Dans ce premier texte, situé à la croisée de l’autobiographie, de la poésie et
de l’essai, Jaane Peirtenom réalise une entrée marquante en littérature. Son
écriture, à la fois brute, percutante et incarnée, s’impose dès les premières
lignes. Jaane Peirtenom parle de ce qui se loge dans l’angle mort de l’amour.

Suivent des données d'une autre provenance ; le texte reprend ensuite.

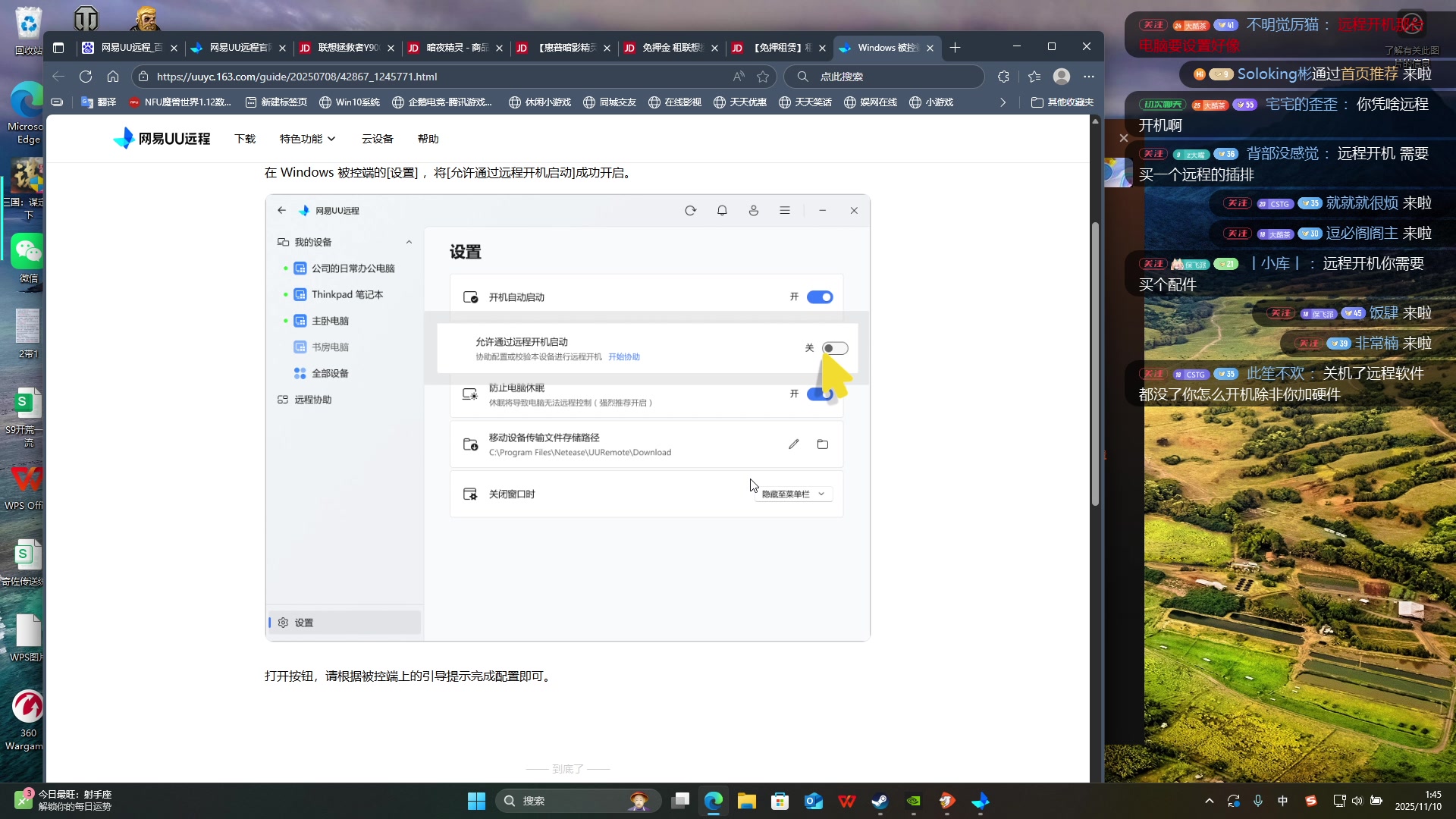Click 帮助 in the UU远程 navigation bar

pos(428,138)
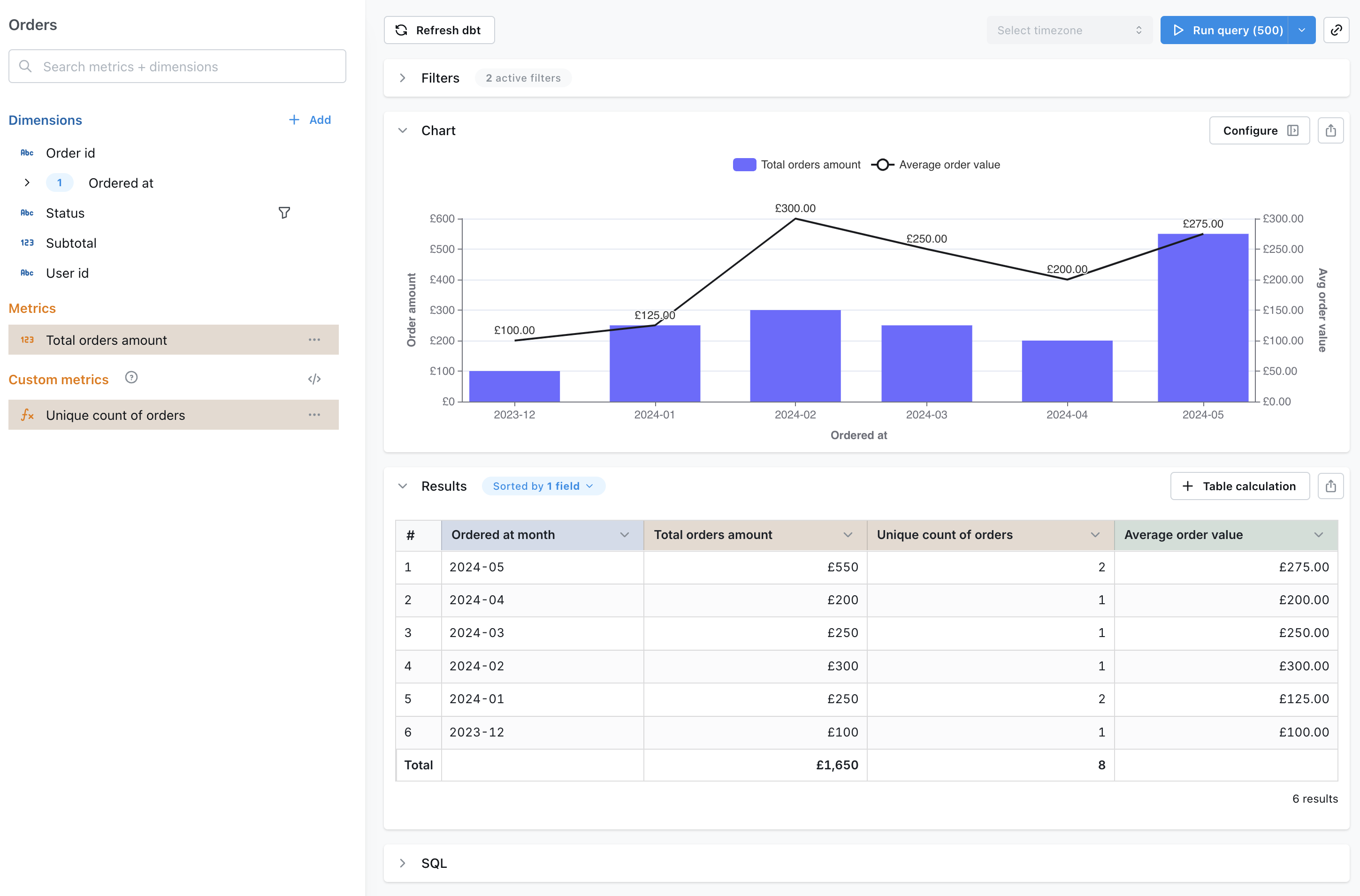The width and height of the screenshot is (1360, 896).
Task: Open options for Unique count of orders
Action: pyautogui.click(x=314, y=415)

Elle parle du viol perpétué par son amoureux depuis deux ans, son love, son
keum, son bb. Comment parler de cette aberration ? Quels mots pour définir le
crime ? Jaane Peirtenom témoigne ; elle nomme ; elle oblige : elle ose dire la
déchirure et la peur. Elle travaille la langue avec la matière brute du dégoût,
du déni, du courage, de la rage… Jaane Peirtenom est seule(s). C’est son
histoire, c’est celle des autres, aussi. C’est pour ce pluriel qu’elle écrit,
pour gagner le collectif. Elle s’appuie sur des pensées essentielles pour
reprendre son souffle : Audre Lorde et la colère transformatrice ; Bessel van
der Kolk et la mémoire des corps traumatisés ; Cécile Coulon, Garous
Abdolmalekian et leurs poèmes de vérité. Jaane Peirtenom écrit au plus près de
son corps, de ses failles, de ses doutes. Comme les auteurices qu’elle cite,
elle est convaincue que nos hontes, angoisses et traumatismes sont des outils de
protestation politique. Seule(s) est aussi un texte de reconstruction : les mots
gagnent peu à peu du terrain sur le vide, reprennent le pouvoir, redonnent chair
à la sexualité reconquise et au corps qui se réintègre.